— Begin Data provided —

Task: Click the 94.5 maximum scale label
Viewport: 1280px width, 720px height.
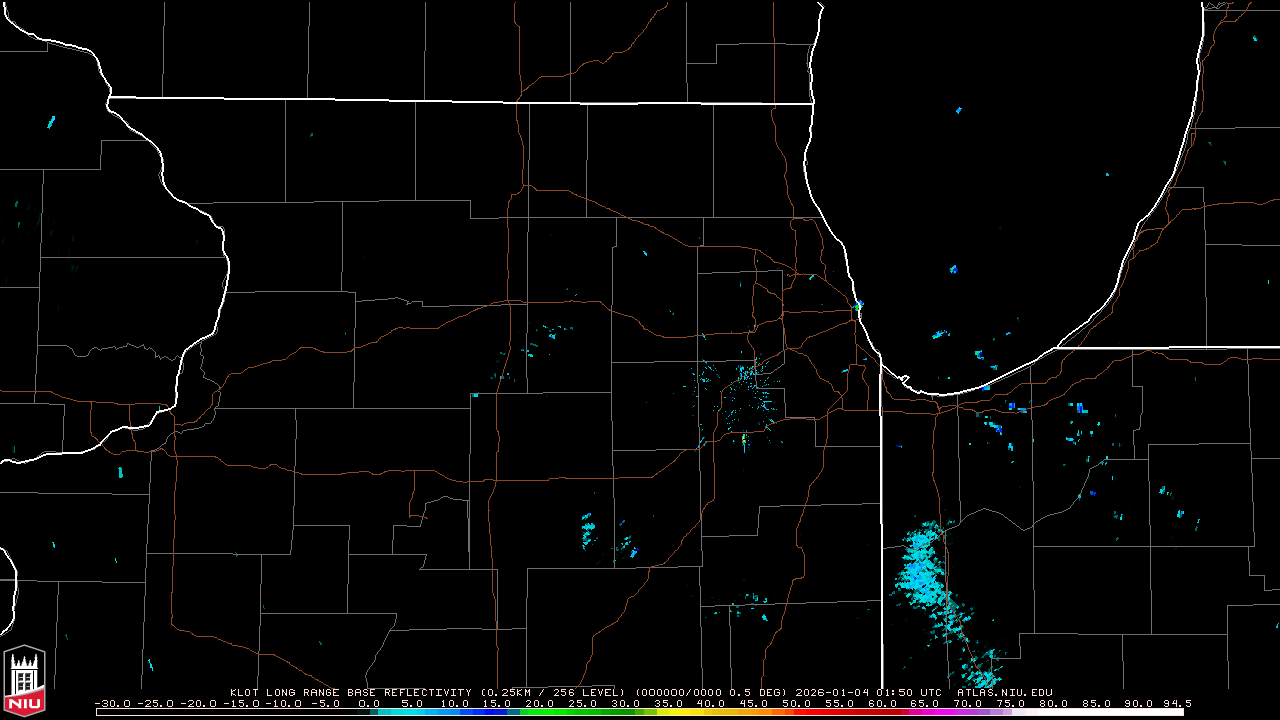Action: click(1176, 703)
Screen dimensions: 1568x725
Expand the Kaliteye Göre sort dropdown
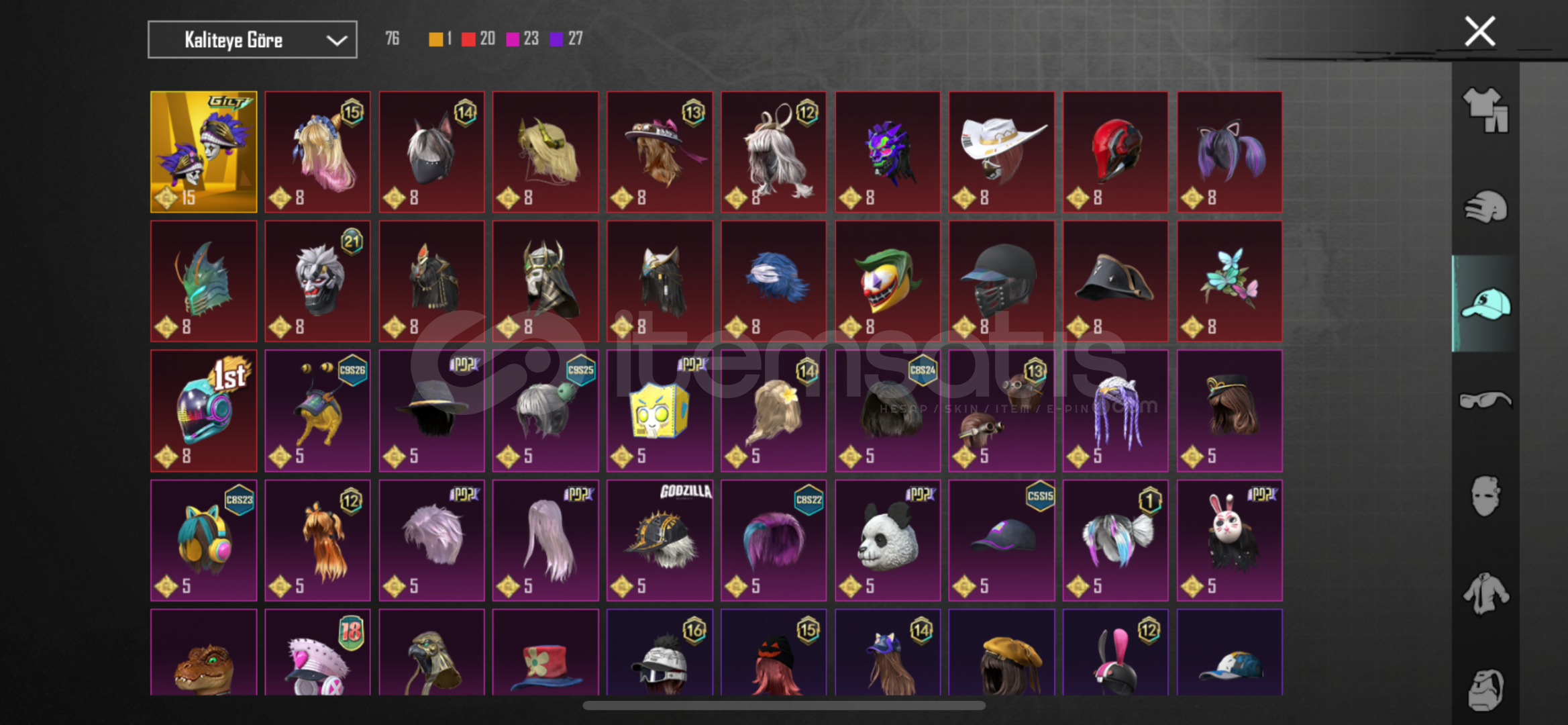coord(252,40)
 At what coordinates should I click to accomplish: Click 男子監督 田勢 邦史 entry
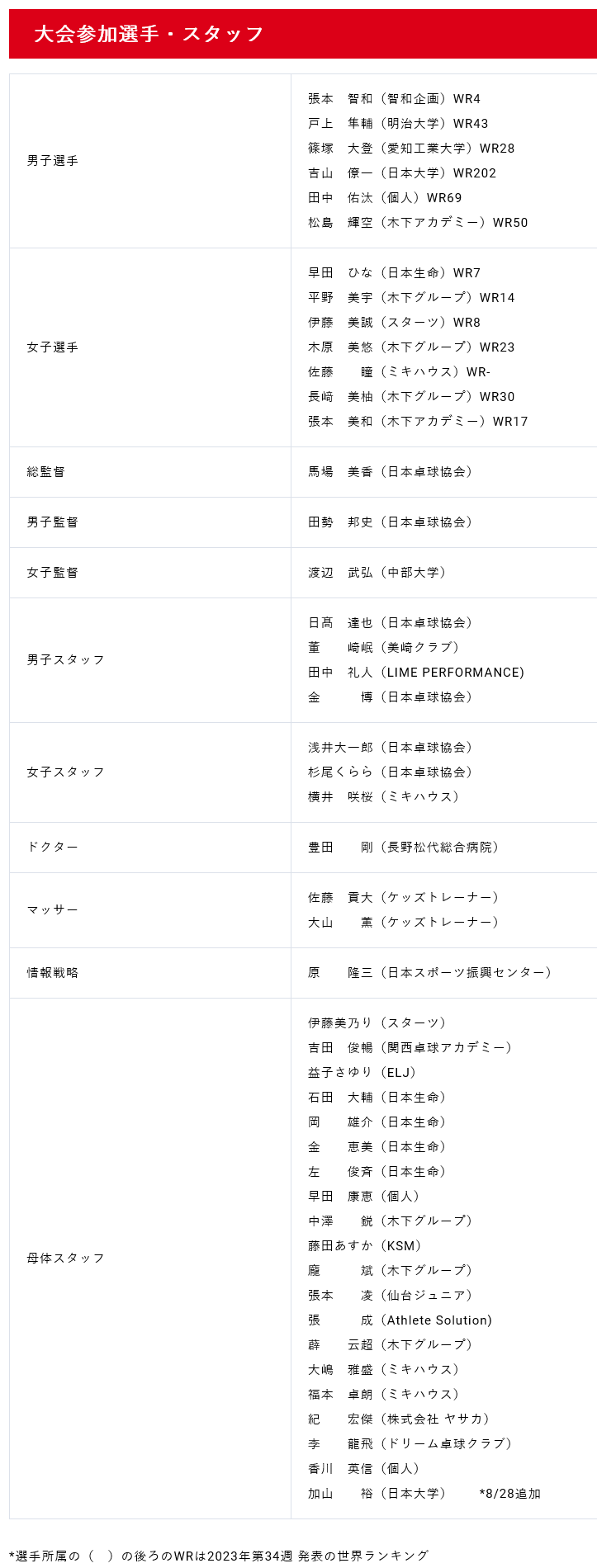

— End Data provided —

* Exercise goal:
Format the data as a numbered list, beginning at the line that contains "Screen dimensions: 1568x725" and running through the end of the data. Omit any blank lines and leave the pictures out of the answer.

* Task result:
1. Screen dimensions: 1568x725
2. Expand the Kaliteye Göre sort dropdown
3. coord(252,40)
4.  At what coordinates should I click to accomplish: Click 男子監督 田勢 邦史 entry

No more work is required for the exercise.